During the last few years, as competition has risen for prime commercial real estate, a number of investors have turned to distressed properties as an alternative.
Their goal is to buy the property, renovate or reposition it, and stabilize and improve its financial performance, so it can then reap income from new tenants and rentals or from a sale. The problem is that for investors that do not have enough capital to purchase properties outright, distressed real estate may not qualify for long-term financing from a traditional financial institution.

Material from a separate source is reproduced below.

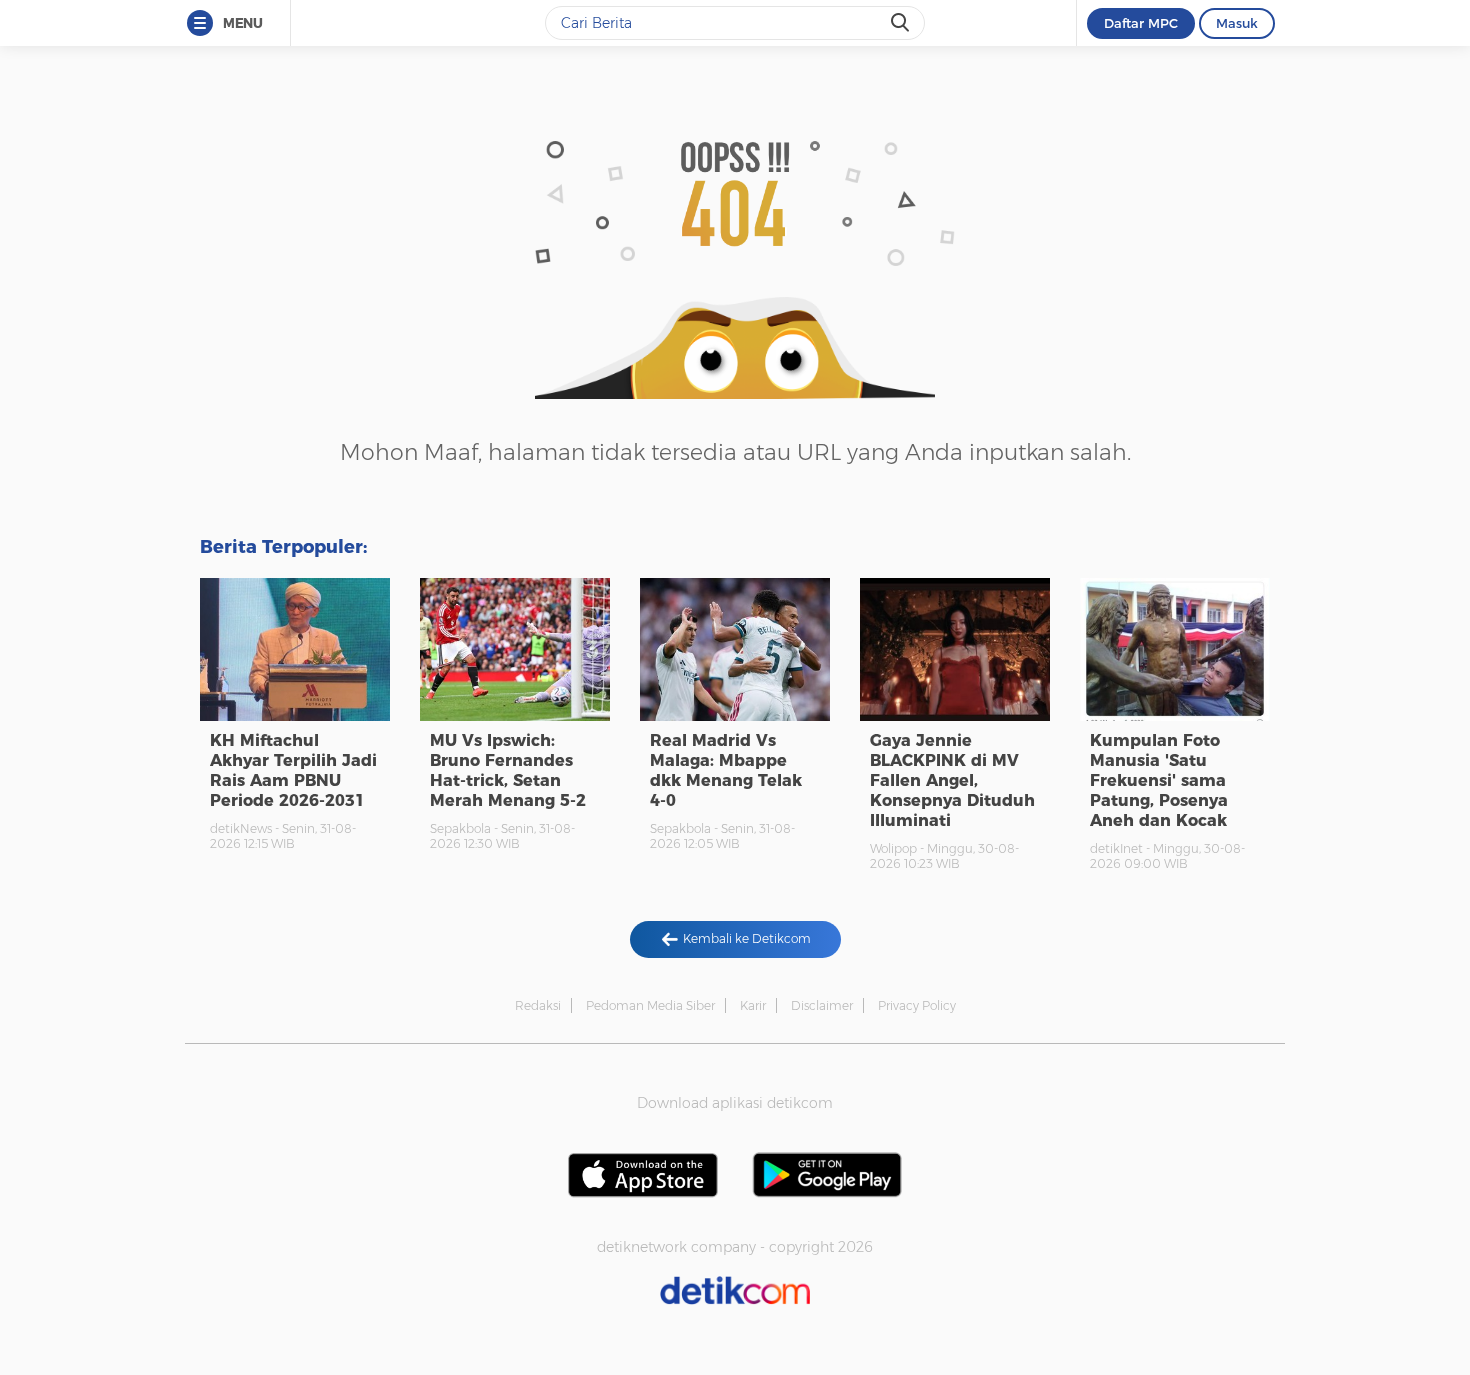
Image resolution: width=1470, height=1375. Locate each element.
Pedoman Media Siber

Enter bridge loans, which provide investors with capital to quickly purchase a distressed property. With a bridge loan, an investor can rehabilitate the commercial property, reposition it in its market, find new tenants, improve the balance sheet, and then refinance with a more traditional loan. The bridge loan, as the name suggests, spans the gap until borrowers can find long-term financing.
Bridge Loan Differences
Before seeking financing, investors should be aware of some of the common features of a bridge loan. Among them are:
- Shorter Terms. In general, bridge loans have a short lifespan. They routinely last for one year, though some may extend to three years or more while others may cover just a few months.

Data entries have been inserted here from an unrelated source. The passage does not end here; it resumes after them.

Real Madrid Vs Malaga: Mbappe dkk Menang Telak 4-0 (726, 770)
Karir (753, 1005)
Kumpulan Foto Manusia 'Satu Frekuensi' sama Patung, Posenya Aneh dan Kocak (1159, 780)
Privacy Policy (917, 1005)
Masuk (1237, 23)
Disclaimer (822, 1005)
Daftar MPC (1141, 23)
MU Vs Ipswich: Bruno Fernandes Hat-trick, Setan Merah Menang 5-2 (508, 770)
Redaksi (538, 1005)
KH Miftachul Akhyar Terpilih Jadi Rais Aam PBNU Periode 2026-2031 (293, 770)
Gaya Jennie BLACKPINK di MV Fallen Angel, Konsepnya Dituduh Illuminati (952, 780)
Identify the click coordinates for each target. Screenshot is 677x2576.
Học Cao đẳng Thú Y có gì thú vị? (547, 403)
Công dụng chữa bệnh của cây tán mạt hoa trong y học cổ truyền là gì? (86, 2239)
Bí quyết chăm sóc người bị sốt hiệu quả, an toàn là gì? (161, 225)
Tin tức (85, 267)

- Higher Rates. Because terms are shorter and risk is higher, interest rates on bridge loans are considerably higher than with traditional financing.

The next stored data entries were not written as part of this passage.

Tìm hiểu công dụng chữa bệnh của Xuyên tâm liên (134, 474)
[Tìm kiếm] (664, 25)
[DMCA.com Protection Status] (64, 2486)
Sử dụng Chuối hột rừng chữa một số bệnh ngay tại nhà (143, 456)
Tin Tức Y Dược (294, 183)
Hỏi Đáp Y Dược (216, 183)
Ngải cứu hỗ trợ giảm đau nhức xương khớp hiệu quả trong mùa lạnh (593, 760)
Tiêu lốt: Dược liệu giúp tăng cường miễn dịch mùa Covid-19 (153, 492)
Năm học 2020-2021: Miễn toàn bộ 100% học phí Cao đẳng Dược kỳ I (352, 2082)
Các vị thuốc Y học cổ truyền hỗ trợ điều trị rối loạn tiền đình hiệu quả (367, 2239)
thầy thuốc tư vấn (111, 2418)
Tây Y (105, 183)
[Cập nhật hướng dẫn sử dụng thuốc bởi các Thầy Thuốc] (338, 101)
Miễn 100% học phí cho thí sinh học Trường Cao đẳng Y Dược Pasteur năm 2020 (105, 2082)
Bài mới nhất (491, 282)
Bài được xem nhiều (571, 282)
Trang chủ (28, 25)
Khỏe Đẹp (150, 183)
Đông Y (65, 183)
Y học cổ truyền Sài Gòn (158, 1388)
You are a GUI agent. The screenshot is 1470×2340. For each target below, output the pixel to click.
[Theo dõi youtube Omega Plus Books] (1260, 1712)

- Collateral Required. The real estate being acquired typically serves as collateral for the loan. And the amounts offered will be based upon traditional requirements (credit scores, business plans, revenues and profits) and forward-looking estimates of the property’s value once the rehabilitation or repositioning has been completed.
Challenges for Investors
Bridge loans may also pose challenges for investors. For instance, a bridge loan may come with sizable fees. Origination fees can run as high as 6 percent. Exit fees (also known as deferred origination fees) may be charged when the loan is paid off – often escalating over the life of a loan to encourage early repayment. And if the loan is extended beyond the initial term, the lender may assess an extension fee.
The timeline for securing bridge loans is relatively fast, often just a few weeks. Nonetheless, they come with a significant number of documents for investors to wade through. Failing to understand a loan’s provisions can result in unwelcome surprises later on. Investors may learn their bridge loan includes personal guarantee obligations, putting their personal assets in jeopardy in the event of a default. And certain provisions might allow the lender to seek recourse against a guarantor over a missed payment or a lapsed LLC or corporate registration.
Another potential pitfall is borrowing money from a lender who is betting against the borrower’s success. Such a lender may use aggressive loan terms to trigger default, and then acquire and resell the property at a substantial profit.
A Strategic Approach
To help address these challenges, investors should do their homework about a potential lender, discuss the lender’s willingness to alter unfavorable contract provisions, and carefully review all of the documentation associated with the loan. Counsel with commercial real estate and bridge loan experience should be engaged to review terms and negotiate with the lender.
Bridge loans can be an important financing tool. But they should be part of a disciplined overall acquisition strategy, one where the investor has a clear view of its debt obligations stabilizes, and associated risk exposures the timelines for renovating or repositioning a property, and the length of time it will take before the property appreciates in value.